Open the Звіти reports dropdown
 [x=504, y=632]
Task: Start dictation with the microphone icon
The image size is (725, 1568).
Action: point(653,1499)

■ Task description
Please give the material above once more, unchanged.

■ Exercise output
Open the Звіти reports dropdown
 [x=504, y=632]
Task: Start dictation with the microphone icon
The image size is (725, 1568).
Action: point(653,1499)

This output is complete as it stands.